Mark Stevenson, science communicator and occasional stand-up comedian, is up for the challenge, though, and his book, An Optimist’s Tour of the Future, published in hardback last year and in paperback this year, might well fit the bill.

Stevenson’s self-imposed task is to take himself on a world tour of experts across the range of technologies and ask them the very simple question: “What’s next?” And because he’s been talking to the people who are actually working on problems and their solutions, many of them engineers even if their titles don’t always reflect that, he gets a refreshingly upbeat view. They wouldn’t be working on these things if they didn’t think they were going to work, would they?

So he meets people who are using fairly basic chemistry to devise methods for carbon dioxide capture and sequestration. He tackles one of MIT’s particularly publicity-shy professors in her lab about whether artificial intelligence in robots counts as intelligence at all. And he talks to people who are, on one side, extending human lifespans and, on the other, accelerating the pace of technology development.

Quite a lot of the ideas he covers in a wide-ranging tour d’horizon are directly or tangentially within the remit of environmental engineers. Control systems, data acquisition, climate change, and nanotechnology all come into it, alongside many other ideas. It’s not deep but it is broad-ranging.

In fact, what’s particularly good about Stevenson is that he asks some pretty simple questions: the kind of questions that you and I might feel rather silly for asking but which often get the most interesting answers. In the section about nanotech, for example, he doesn’t shy away from asking top experts about the “grey goo” concept of a world drowning in miniature self-replicating devices. When the highest in the land (or rather, the second highest) went down the route of voicing his fears about that kind of thing a few years back, we all of us of course shook our heads in mock-horror at the apparent royal faux pas – while at the same time wishing that someone could tell us in simple terms why his fears are pretty baseless. Well, Stevenson does that for you (and me).

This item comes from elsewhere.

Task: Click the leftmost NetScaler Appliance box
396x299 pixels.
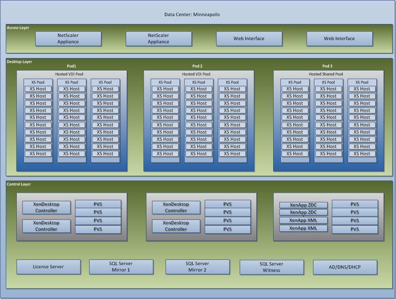Action: 68,39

There are plenty of other examples. The reclusive MIT robotics expert (who is wooed into being interviewed with chocolate) gets to answer the question that is fundamental to every movie ever made about robots, which is whether “intelligent” machines will inevitably turn on their creators (humans) and destroy us. (The answer, you’ll not be surprised, is No.)

There are very strong elements of Bill Bryson’s semi-humorous explanatory style in this book, but where Bryson tends to deal with the past in his books about the history of technology or the present in his travelogue books about different countries, Stevenson is always looking to the future, and to a not-too-distant future at that. He starts out by wondering how long he’s likely to live.  

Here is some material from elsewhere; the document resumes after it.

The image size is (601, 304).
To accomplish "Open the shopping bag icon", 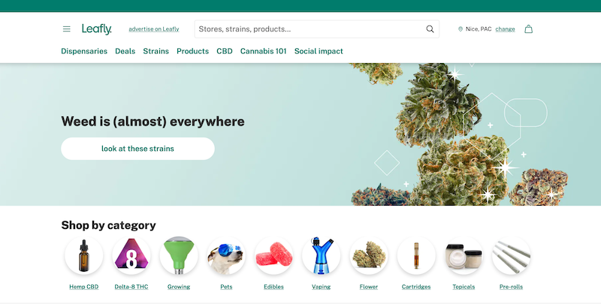I will tap(529, 29).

The access that he’s had to top brains worldwide is what makes this book more than just a jaunty record of visits to interview people in far-flung places – he gets to go to the Maldives and outback Australia, as well as the more usual technology haunts of US campuses and European cities with dreaming spires. Sometimes the style grates a bit: in a voyage of discovery, it tends to be the discoveries that are most interesting, rather than the voyage. There’s probably too much of the first person singular in it and sometimes it reads like a radio script or one of those TV programmes where you realise what happened to your licence fee as the presenter steps ashore on yet another continent.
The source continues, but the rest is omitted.